I think maybe I mistitled the two posts I wrote recently about setting up a environment for internet tablet software development. No one read them. And maybe that’s because people don’t realize what they’re about.
The most recent post was called Installing Scratchbox under andlinux and the earlier one was Me and Linux, round 4 and a half.
The point of these posts and the thread started by BOFH and contributed to by OSEmuTech, Run Linux on top of Windows, without a virtual machine, is that you don’t have to have a Linux computer — or a dual-boot Linux, or Linux running on a virtual machine — in order to write and test applications for the Nokia Internet Tablets.
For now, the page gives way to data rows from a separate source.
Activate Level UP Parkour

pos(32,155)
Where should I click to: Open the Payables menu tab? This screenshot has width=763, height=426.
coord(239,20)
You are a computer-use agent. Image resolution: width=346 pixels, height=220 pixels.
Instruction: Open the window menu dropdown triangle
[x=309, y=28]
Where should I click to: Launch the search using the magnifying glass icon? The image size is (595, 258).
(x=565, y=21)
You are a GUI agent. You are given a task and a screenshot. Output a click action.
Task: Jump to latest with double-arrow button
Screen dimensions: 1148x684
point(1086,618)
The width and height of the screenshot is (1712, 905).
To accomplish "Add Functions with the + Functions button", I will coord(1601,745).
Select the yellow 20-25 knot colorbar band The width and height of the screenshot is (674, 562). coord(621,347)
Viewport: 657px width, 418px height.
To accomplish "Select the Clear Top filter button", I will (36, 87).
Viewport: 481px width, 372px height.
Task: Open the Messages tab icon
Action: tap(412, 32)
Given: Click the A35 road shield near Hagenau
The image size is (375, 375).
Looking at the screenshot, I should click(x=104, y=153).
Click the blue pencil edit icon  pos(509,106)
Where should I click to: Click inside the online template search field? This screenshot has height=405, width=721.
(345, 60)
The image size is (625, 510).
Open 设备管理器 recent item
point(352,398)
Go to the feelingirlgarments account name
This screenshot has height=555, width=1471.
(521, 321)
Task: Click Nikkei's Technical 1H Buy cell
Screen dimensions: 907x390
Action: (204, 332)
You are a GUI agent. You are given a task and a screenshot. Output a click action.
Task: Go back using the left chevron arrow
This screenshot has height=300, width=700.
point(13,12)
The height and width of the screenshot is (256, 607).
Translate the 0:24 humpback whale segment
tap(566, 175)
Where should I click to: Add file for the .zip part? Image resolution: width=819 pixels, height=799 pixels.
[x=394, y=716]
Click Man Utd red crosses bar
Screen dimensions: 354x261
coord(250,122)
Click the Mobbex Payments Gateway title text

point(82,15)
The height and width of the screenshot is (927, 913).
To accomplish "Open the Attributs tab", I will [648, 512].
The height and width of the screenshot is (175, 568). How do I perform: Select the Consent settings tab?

And that seems to me to be newsworthy.
So I’m repeating myself by posting again, but this time under a more appropriate heading.
Point: You can easily install andLinux on your Windows computer. Took me all of five minutes.
Point: What you don’t get with this (to quote the andLinux FAQ) is:
- another desktop
- the bench of applications that usually ship with Linux distributions (you have to fetch whatever you want)
- a printer driver
- trouble with further drivers
Point: You can run Linux apps side-by-side with your Windows apps, and use the Windows desktop for all the file-management stuff you already know how to do. And use your Windows printer drivers.
This is way cool, and I think we should make a big thing of it!
Since the internet tablets have an ARM processor (and not an x86-based cpu the way desktops and laptops do), you need to be able to write an app for the NIT, see how it looks while you’re on your own computer, and make a version that will run on a NIT.
So you install Scratchbox and Maemo 4.0.1 to do that. Pete Savage has written a full step-by-step how-to that tells you each thing you need to do. Even I, a perennial Linux tourist (and never a resident), managed it on my first try.
I’m going to repeat myself again: This is way cool! I definitely think we should make a big thing of it!